Notre aventurier, qui, comme vous le savez, est diplômé d’architecture, a décidé de s’associer avec l'architecte de renom, Léon LeGénie, pour la conception architecturale de son opération de FIDIACE.

Leurs idées fusent comme des étincelles dans un feu d'artifice et ils élaborent ensemble les plans du futur projet immobilier. Le duo travaille dur pour donner vie aux futurs bâtiments qui doivent fusionner l'élégance du passé avec les technologies du futur tout en étant respectueux de l’environnement.

Les heures défilent sans que nos deux comparses ne s’en rendent compte, Antoine et Léon jonglant avec les différents plans comme s'ils étaient des assiettes chinoises.

Cependant, après plusieurs jours de travail et alors qu’Antoine et Léon lèvent le voile sur leurs œuvres créatives, une ombre plane sur leur partenariat enthousiaste.

Léon, génial mais légèrement susceptible, commence à évoquer les droits d'auteur sur les plans et les concepts qu'il a apportés à la table.

La fièvre de la propriété intellectuelle s'empare de la pièce, et Antoine commence à se sentir comme un explorateur perdu dans les méandres d'une jungle juridique.

C’est dans ce contexte que nous avons eu le plaisir d’échanger à nouveau avec Antoine.

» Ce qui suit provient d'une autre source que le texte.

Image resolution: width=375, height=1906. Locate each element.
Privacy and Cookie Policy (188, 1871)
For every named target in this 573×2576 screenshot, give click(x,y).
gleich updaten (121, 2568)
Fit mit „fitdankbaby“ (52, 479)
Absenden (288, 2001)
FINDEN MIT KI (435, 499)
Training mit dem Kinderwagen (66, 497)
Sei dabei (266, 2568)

[Antoine] : Salut (Un)Mute, je reviens vers vous car je rencontre une difficulté avec Léon, l’architecte avec lequel je travaille depuis plusieurs semaines pour établir le dossier de demande de permis de construire de mon opération de FIDIACE. Alors que tout se passait pour le mieux, celui-ci refuse de signer le dossier PC si nous ne nous mettons pas d’accord sur son contrat et la protection de ses droits de propriété intellectuelle.

Mes cours d’architecture datant un peu, pourriez-vous me rappeler ce que recouvre ce droit et comment organiser sa cession pour tout à la fois sécuriser mon projet immobilier et mon partenaire ?

[UM**] : En droit interne, c’est le code de la propriété intellectuelle (CPI) qui reconnait le droit de propriété intellectuelle des architectes.

Le CPI aborde tout d’abord, sous le visa de son article L. 111-1, l’œuvre de l’esprit en prévoyant que :

« L'auteur d'une œuvre de l'esprit jouit sur cette œuvre, du seul fait de sa création, d'un droit de propriété incorporelle exclusif et opposable à tous ».

L’article L 112-2, ajoute, s’agissant des œuvres architecturales, que :

« Sont considérés notamment comme œuvres de l'esprit au sens du présent code :

(…)

Les œuvres de dessin, de peinture, d'architecture, de sculpture, de gravure, de lithographie ;

(…)

12° Les plans, croquis et ouvrages plastiques relatifs à la géographie, à la topographie, à l'architecture et aux sciences ».

La protection dont bénéficie l’auteur est indépendante de l'achèvement de l‘œuvre comme de sa divulgation au public (puisqu’elle est reconnue « du seul fait de sa création »), mais n’inclut pas le support matériel. Elle s’acquiert sans formalité.

[Antoine] : Tout ce que Léon a produit est donc considéré comme une œuvre de l’esprit et, de ce fait, est protégé ?

[UM**] : Même si les architectes ont parfois tendance à l’oublier, ce n’est pas la totalité de leur travail qui est protégée par ce code mais leurs seules œuvres architecturales créatives.

Il résulte des articles 1er et 2 de la loi du 11 mars 1957 (art. L. 111-1 et L. 112-1 du CPI) que, si les œuvres de l'esprit sont protégées, quels qu'en soient le genre, la forme ou la destination, c'est à la condition qu'elles soient originales (Cass. 1re civ., 6 mars 1979, n° 76-15.367).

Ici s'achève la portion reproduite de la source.